* [YOUR GOAL]
Retype the data in its entirety, with no word changed.

* [INFORMATION SHOWN]
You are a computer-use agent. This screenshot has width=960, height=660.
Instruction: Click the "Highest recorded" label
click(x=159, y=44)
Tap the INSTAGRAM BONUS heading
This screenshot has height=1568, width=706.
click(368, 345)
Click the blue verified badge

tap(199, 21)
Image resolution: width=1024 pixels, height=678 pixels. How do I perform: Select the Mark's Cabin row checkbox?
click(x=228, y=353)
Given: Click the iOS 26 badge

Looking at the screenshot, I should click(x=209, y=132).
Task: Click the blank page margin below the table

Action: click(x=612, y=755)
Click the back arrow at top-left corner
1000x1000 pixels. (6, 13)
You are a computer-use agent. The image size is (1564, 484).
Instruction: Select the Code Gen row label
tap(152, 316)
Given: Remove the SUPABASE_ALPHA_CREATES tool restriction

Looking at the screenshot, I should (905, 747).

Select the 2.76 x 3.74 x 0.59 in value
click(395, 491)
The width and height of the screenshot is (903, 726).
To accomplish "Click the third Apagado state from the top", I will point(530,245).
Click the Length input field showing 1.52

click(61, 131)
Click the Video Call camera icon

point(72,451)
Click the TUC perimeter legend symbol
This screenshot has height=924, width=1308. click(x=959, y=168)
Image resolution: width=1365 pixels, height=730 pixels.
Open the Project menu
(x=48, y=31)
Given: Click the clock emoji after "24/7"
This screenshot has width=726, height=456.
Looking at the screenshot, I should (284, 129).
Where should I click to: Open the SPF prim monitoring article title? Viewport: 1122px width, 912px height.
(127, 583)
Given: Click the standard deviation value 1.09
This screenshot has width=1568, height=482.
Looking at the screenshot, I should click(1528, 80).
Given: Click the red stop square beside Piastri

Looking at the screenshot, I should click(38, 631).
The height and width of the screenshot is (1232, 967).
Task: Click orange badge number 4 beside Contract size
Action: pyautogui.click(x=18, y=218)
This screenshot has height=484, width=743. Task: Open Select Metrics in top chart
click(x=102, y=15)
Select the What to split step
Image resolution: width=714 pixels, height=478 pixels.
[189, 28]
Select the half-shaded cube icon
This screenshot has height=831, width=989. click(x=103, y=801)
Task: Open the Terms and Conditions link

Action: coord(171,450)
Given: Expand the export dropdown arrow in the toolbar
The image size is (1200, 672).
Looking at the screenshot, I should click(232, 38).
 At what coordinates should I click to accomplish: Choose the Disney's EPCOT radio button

* [REPLY TO THE TASK]
You are a computer-use agent. This screenshot has width=960, height=660.
Instruction: Click the "Highest recorded" label
click(x=159, y=44)
Tap the INSTAGRAM BONUS heading
This screenshot has height=1568, width=706.
click(368, 345)
Click the blue verified badge

tap(199, 21)
Image resolution: width=1024 pixels, height=678 pixels. How do I perform: Select the Mark's Cabin row checkbox?
click(x=228, y=353)
Given: Click the iOS 26 badge

Looking at the screenshot, I should click(x=209, y=132).
Task: Click the blank page margin below the table

Action: click(x=612, y=755)
Click the back arrow at top-left corner
1000x1000 pixels. (6, 13)
You are a computer-use agent. The image size is (1564, 484).
Instruction: Select the Code Gen row label
tap(152, 316)
Given: Remove the SUPABASE_ALPHA_CREATES tool restriction

Looking at the screenshot, I should (905, 747).

Select the 2.76 x 3.74 x 0.59 in value
click(395, 491)
The width and height of the screenshot is (903, 726).
To accomplish "Click the third Apagado state from the top", I will point(530,245).
Click the Length input field showing 1.52

click(61, 131)
Click the Video Call camera icon

point(72,451)
Click the TUC perimeter legend symbol
This screenshot has height=924, width=1308. click(x=959, y=168)
Image resolution: width=1365 pixels, height=730 pixels.
Open the Project menu
(x=48, y=31)
Given: Click the clock emoji after "24/7"
This screenshot has width=726, height=456.
Looking at the screenshot, I should (284, 129).
Where should I click to: Open the SPF prim monitoring article title? Viewport: 1122px width, 912px height.
(127, 583)
Given: Click the standard deviation value 1.09
This screenshot has width=1568, height=482.
Looking at the screenshot, I should click(1528, 80).
Given: Click the red stop square beside Piastri

Looking at the screenshot, I should click(38, 631).
The height and width of the screenshot is (1232, 967).
Task: Click orange badge number 4 beside Contract size
Action: pyautogui.click(x=18, y=218)
This screenshot has height=484, width=743. Task: Open Select Metrics in top chart
click(x=102, y=15)
Select the What to split step
Image resolution: width=714 pixels, height=478 pixels.
[189, 28]
Select the half-shaded cube icon
This screenshot has height=831, width=989. click(x=103, y=801)
Task: Open the Terms and Conditions link

Action: coord(171,450)
Given: Expand the export dropdown arrow in the toolbar
The image size is (1200, 672).
Looking at the screenshot, I should click(232, 38).
 At what coordinates should I click to accomplish: Choose the Disney's EPCOT radio button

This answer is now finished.